(PROVIDED RECORDS)
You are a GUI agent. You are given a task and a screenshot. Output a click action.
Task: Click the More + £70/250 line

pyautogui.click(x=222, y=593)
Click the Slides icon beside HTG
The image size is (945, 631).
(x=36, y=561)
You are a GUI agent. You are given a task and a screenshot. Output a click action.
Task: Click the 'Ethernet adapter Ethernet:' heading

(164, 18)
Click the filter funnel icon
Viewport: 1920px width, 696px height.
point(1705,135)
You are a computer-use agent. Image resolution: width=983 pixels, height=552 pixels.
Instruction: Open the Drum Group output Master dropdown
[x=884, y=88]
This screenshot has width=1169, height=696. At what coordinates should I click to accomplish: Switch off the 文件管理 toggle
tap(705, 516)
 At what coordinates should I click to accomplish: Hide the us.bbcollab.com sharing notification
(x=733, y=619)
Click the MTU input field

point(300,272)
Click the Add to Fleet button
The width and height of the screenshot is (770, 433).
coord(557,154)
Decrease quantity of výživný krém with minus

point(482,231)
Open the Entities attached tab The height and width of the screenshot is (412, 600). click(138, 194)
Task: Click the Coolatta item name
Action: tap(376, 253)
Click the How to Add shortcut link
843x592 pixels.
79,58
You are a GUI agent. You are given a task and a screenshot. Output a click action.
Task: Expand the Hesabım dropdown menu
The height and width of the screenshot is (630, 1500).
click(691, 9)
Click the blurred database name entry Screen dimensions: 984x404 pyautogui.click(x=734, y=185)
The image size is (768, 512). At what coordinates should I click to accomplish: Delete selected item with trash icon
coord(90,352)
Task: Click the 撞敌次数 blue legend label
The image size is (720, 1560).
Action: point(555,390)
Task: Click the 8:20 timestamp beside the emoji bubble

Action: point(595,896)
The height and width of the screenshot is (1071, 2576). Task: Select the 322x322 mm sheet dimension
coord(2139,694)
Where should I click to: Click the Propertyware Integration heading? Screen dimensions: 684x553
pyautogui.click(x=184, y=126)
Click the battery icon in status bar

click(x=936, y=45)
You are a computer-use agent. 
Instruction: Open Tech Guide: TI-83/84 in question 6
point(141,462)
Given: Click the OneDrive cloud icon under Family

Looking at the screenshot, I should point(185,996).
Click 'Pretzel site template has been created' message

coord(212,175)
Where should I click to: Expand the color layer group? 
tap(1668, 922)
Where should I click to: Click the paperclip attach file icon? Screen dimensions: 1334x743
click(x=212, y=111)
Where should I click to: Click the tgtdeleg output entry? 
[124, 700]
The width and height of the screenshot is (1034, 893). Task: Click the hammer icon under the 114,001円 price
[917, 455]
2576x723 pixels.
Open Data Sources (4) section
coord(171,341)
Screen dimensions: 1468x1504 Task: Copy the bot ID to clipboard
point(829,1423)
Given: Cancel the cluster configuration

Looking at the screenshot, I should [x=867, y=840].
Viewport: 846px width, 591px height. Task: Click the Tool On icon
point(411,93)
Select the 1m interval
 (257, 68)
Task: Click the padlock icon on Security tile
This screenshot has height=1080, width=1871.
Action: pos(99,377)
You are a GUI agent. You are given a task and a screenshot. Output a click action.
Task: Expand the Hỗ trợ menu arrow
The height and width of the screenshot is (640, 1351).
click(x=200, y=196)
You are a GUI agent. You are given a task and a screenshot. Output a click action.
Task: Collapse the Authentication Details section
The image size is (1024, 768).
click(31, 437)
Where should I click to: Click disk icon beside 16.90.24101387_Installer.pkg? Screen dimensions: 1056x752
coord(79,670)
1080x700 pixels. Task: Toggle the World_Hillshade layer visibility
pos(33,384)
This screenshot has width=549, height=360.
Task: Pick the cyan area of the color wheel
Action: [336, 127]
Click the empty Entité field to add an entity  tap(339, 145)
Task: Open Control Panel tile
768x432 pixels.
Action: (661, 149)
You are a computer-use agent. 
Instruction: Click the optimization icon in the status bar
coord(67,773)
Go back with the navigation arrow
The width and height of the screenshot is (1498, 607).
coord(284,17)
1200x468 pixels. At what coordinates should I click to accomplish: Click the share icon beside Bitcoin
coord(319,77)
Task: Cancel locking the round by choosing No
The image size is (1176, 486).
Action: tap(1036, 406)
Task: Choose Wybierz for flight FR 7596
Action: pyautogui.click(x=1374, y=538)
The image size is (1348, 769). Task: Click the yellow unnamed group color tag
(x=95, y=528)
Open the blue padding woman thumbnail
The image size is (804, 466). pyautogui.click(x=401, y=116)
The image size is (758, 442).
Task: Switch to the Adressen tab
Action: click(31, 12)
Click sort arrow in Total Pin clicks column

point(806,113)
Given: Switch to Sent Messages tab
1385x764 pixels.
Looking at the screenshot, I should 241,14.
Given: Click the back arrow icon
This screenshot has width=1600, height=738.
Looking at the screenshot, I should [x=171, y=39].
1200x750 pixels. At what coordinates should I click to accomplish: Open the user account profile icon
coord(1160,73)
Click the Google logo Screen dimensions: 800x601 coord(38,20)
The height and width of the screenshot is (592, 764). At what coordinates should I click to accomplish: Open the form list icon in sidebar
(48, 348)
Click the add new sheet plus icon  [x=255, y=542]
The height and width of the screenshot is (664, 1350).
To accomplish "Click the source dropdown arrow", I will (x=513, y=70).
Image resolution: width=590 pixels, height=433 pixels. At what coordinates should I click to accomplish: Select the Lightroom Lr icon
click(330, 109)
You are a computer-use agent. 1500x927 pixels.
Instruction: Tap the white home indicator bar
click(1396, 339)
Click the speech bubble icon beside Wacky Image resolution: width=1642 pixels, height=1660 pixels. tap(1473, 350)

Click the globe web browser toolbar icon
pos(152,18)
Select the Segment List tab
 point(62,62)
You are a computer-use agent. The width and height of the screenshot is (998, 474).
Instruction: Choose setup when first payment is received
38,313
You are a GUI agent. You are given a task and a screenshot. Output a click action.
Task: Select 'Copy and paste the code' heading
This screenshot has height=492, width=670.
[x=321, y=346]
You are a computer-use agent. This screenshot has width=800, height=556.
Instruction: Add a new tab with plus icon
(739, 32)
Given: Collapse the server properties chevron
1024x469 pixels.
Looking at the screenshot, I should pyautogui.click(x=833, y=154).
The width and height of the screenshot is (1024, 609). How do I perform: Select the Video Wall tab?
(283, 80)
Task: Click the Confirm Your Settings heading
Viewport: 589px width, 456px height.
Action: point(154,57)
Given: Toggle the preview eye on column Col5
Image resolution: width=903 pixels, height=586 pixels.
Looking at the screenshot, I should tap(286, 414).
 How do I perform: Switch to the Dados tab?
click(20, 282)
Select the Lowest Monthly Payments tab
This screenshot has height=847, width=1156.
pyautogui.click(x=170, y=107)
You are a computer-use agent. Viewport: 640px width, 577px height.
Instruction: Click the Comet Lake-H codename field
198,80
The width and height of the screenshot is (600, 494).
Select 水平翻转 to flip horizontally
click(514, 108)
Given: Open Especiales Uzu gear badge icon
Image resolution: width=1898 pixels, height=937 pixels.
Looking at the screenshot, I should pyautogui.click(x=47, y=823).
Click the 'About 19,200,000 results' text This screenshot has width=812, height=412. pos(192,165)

(WHAT YOU SHOULD DO) Retype all of the records above without a single alteration.

(COMPLETED EXERCISE)
You are a GUI agent. You are given a task and a screenshot. Output a click action.
Task: Click the More + £70/250 line

pyautogui.click(x=222, y=593)
Click the Slides icon beside HTG
The image size is (945, 631).
(x=36, y=561)
You are a GUI agent. You are given a task and a screenshot. Output a click action.
Task: Click the 'Ethernet adapter Ethernet:' heading

(164, 18)
Click the filter funnel icon
Viewport: 1920px width, 696px height.
point(1705,135)
You are a computer-use agent. Image resolution: width=983 pixels, height=552 pixels.
Instruction: Open the Drum Group output Master dropdown
[x=884, y=88]
This screenshot has width=1169, height=696. At what coordinates should I click to accomplish: Switch off the 文件管理 toggle
tap(705, 516)
 At what coordinates should I click to accomplish: Hide the us.bbcollab.com sharing notification
(x=733, y=619)
Click the MTU input field

point(300,272)
Click the Add to Fleet button
The width and height of the screenshot is (770, 433).
coord(557,154)
Decrease quantity of výživný krém with minus

point(482,231)
Open the Entities attached tab The height and width of the screenshot is (412, 600). click(138, 194)
Task: Click the Coolatta item name
Action: tap(376, 253)
Click the How to Add shortcut link
843x592 pixels.
79,58
You are a GUI agent. You are given a task and a screenshot. Output a click action.
Task: Expand the Hesabım dropdown menu
The height and width of the screenshot is (630, 1500).
click(691, 9)
Click the blurred database name entry Screen dimensions: 984x404 pyautogui.click(x=734, y=185)
The image size is (768, 512). At what coordinates should I click to accomplish: Delete selected item with trash icon
coord(90,352)
Task: Click the 撞敌次数 blue legend label
The image size is (720, 1560).
Action: point(555,390)
Task: Click the 8:20 timestamp beside the emoji bubble

Action: point(595,896)
The height and width of the screenshot is (1071, 2576). Task: Select the 322x322 mm sheet dimension
coord(2139,694)
Where should I click to: Click the Propertyware Integration heading? Screen dimensions: 684x553
pyautogui.click(x=184, y=126)
Click the battery icon in status bar

click(x=936, y=45)
You are a computer-use agent. 
Instruction: Open Tech Guide: TI-83/84 in question 6
point(141,462)
Given: Click the OneDrive cloud icon under Family

Looking at the screenshot, I should point(185,996).
Click 'Pretzel site template has been created' message

coord(212,175)
Where should I click to: Expand the color layer group? 
tap(1668, 922)
Where should I click to: Click the paperclip attach file icon? Screen dimensions: 1334x743
click(x=212, y=111)
Where should I click to: Click the tgtdeleg output entry? 
[124, 700]
The width and height of the screenshot is (1034, 893). Task: Click the hammer icon under the 114,001円 price
[917, 455]
2576x723 pixels.
Open Data Sources (4) section
coord(171,341)
Screen dimensions: 1468x1504 Task: Copy the bot ID to clipboard
point(829,1423)
Given: Cancel the cluster configuration

Looking at the screenshot, I should [x=867, y=840].
Viewport: 846px width, 591px height. Task: Click the Tool On icon
point(411,93)
Select the 1m interval
 (257, 68)
Task: Click the padlock icon on Security tile
This screenshot has height=1080, width=1871.
Action: pos(99,377)
You are a GUI agent. You are given a task and a screenshot. Output a click action.
Task: Expand the Hỗ trợ menu arrow
The height and width of the screenshot is (640, 1351).
click(x=200, y=196)
You are a GUI agent. You are given a task and a screenshot. Output a click action.
Task: Collapse the Authentication Details section
The image size is (1024, 768).
click(31, 437)
Where should I click to: Click disk icon beside 16.90.24101387_Installer.pkg? Screen dimensions: 1056x752
coord(79,670)
1080x700 pixels. Task: Toggle the World_Hillshade layer visibility
pos(33,384)
This screenshot has width=549, height=360.
Task: Pick the cyan area of the color wheel
Action: [336, 127]
Click the empty Entité field to add an entity  tap(339, 145)
Task: Open Control Panel tile
768x432 pixels.
Action: (661, 149)
You are a computer-use agent. 
Instruction: Click the optimization icon in the status bar
coord(67,773)
Go back with the navigation arrow
The width and height of the screenshot is (1498, 607).
coord(284,17)
1200x468 pixels. At what coordinates should I click to accomplish: Click the share icon beside Bitcoin
coord(319,77)
Task: Cancel locking the round by choosing No
The image size is (1176, 486).
Action: tap(1036, 406)
Task: Choose Wybierz for flight FR 7596
Action: pyautogui.click(x=1374, y=538)
The image size is (1348, 769). Task: Click the yellow unnamed group color tag
(x=95, y=528)
Open the blue padding woman thumbnail
The image size is (804, 466). pyautogui.click(x=401, y=116)
The image size is (758, 442).
Task: Switch to the Adressen tab
Action: click(31, 12)
Click sort arrow in Total Pin clicks column

point(806,113)
Given: Switch to Sent Messages tab
1385x764 pixels.
Looking at the screenshot, I should 241,14.
Given: Click the back arrow icon
This screenshot has width=1600, height=738.
Looking at the screenshot, I should [x=171, y=39].
1200x750 pixels. At what coordinates should I click to accomplish: Open the user account profile icon
coord(1160,73)
Click the Google logo Screen dimensions: 800x601 coord(38,20)
The height and width of the screenshot is (592, 764). At what coordinates should I click to accomplish: Open the form list icon in sidebar
(48, 348)
Click the add new sheet plus icon  [x=255, y=542]
The height and width of the screenshot is (664, 1350).
To accomplish "Click the source dropdown arrow", I will (x=513, y=70).
Image resolution: width=590 pixels, height=433 pixels. At what coordinates should I click to accomplish: Select the Lightroom Lr icon
click(330, 109)
You are a computer-use agent. 1500x927 pixels.
Instruction: Tap the white home indicator bar
click(1396, 339)
Click the speech bubble icon beside Wacky Image resolution: width=1642 pixels, height=1660 pixels. tap(1473, 350)

Click the globe web browser toolbar icon
pos(152,18)
Select the Segment List tab
 point(62,62)
You are a computer-use agent. The width and height of the screenshot is (998, 474).
Instruction: Choose setup when first payment is received
38,313
You are a GUI agent. You are given a task and a screenshot. Output a click action.
Task: Select 'Copy and paste the code' heading
This screenshot has height=492, width=670.
[x=321, y=346]
You are a computer-use agent. This screenshot has width=800, height=556.
Instruction: Add a new tab with plus icon
(739, 32)
Given: Collapse the server properties chevron
1024x469 pixels.
Looking at the screenshot, I should pyautogui.click(x=833, y=154).
The width and height of the screenshot is (1024, 609). How do I perform: Select the Video Wall tab?
(283, 80)
Task: Click the Confirm Your Settings heading
Viewport: 589px width, 456px height.
Action: point(154,57)
Given: Toggle the preview eye on column Col5
Image resolution: width=903 pixels, height=586 pixels.
Looking at the screenshot, I should tap(286, 414).
 How do I perform: Switch to the Dados tab?
click(20, 282)
Select the Lowest Monthly Payments tab
This screenshot has height=847, width=1156.
pyautogui.click(x=170, y=107)
You are a computer-use agent. Viewport: 640px width, 577px height.
Instruction: Click the Comet Lake-H codename field
198,80
The width and height of the screenshot is (600, 494).
Select 水平翻转 to flip horizontally
click(514, 108)
Given: Open Especiales Uzu gear badge icon
Image resolution: width=1898 pixels, height=937 pixels.
Looking at the screenshot, I should pyautogui.click(x=47, y=823).
Click the 'About 19,200,000 results' text This screenshot has width=812, height=412. pos(192,165)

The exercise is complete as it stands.